Le chiamano reverse vending machine. E sono delle macchinette che, in cambio dell’immissione di prodotti riciclabili, rilasciano uno scontrino. Un buono da utilizzare presso esercizi commerciali convenzionati. E’ l’ultima frontiera del riciclo e gli abitanti di Torrino Mezzocammino ne stanno facendo ufficialmente richiesta.

LA PATERNITA' DEL PROGETTO - Apprendiamo da una nota pubblicata dal CdQ, che la proposta è stata già formalizzata nel corso di un’assemblea pubblica, tenutasi il primo marzo scorso. Appuntamento durante il quale si sono affrontati, con il Presidente Santoro e parte della Giunta, tante problematiche relative a Torrino Mezzocammino. “Dall’incontro del 14 maggio scorso – leggiamo nel post pubblicato sul sito del CdQ -  abbiamo infatti appreso che il Municipio IX sta vagliando anche questa ipotesi. Non possiamo tacere di essere rimasti alquanto delusi per non essere stati coinvolti subito nel ragionamento da parte di Municipio e CUTM (Consorzio Unitario Torrino Mezzocammino) e anzi di aver sentito riproporre questo progetto come se non fossimo stati proprio noi da averlo ideato e proposto. Eravamo convinti che il Municipio, come avete sempre dichiarato, volesse aprire dei tavoli tecnici con i territori”.

AL LAVORO -  La risposta dell’Assessore Stazi, cui la lettera firmata era rivolta non si è fatta attendere. “ Sulle reverse vending machines, come vi ho raccontato è un tema che è stato rilanciato dal sottoscritto. Penso possa essere una cosa molto opportuna per il quartiere – ha osservato il Vice Presidente del Municipio, che ha poi concluso - Bene, se c'è ampia condivisone, lavoriamoci”.

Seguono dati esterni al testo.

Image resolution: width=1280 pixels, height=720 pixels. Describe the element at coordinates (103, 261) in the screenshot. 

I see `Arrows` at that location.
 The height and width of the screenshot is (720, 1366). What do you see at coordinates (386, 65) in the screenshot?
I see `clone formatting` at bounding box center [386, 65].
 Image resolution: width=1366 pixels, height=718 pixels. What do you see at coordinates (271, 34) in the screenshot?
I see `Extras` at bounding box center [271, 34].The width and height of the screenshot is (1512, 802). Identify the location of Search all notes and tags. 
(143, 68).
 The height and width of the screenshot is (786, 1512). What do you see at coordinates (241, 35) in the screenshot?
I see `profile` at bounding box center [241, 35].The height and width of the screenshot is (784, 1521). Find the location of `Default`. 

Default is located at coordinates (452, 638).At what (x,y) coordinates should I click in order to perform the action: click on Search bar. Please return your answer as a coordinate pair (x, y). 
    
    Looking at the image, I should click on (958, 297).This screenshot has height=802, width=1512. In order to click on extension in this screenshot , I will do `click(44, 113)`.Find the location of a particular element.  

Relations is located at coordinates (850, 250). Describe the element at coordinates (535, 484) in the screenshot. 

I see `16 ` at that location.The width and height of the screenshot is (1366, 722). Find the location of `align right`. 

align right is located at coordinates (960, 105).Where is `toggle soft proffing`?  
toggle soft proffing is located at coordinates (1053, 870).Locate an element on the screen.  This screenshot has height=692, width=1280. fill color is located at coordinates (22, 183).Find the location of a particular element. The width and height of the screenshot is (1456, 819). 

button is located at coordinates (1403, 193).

IL FUNZIONAMENTO DEI CASSONETTI - Le reserve vending machines, altrimenti detti “cassonetti intelligenti”sono tutt’altro che un’invenzione dell’ultima ora. Il primo modello brevettato negli Stati Uniti, ha infatti quasi un secolo. Ma nella Capitale sembra quasi non esservene traccia.  Ad ogni modo l’idea del CdQ è accattivante. “Le Reverse Vending Machines, affittate dal Municipio o dal Consorzio, verranno collocate in luoghi pubblici.Sul frontale delle macchine gli esercizi commerciali di zona e non potranno applicare le loro immagini pubblicitarie, con un canone da concordare con il Consorzio o Municipio. Il cittadino conferirà. La macchina rilascerà uno scontrino con bonus da spendere presso esercizi convenzionati del quartiere. Il gestore della raccolta rifiuti (AMA) ritirerà il materiale, già perfettamente selezionato ed eventualmente sanificato dalle macchine, potendo risparmiare sul trattamento rifiuto e potendo inviarlo direttamente al centro di stoccaggio”. Semplice e geniale. Da prendere in considerazione.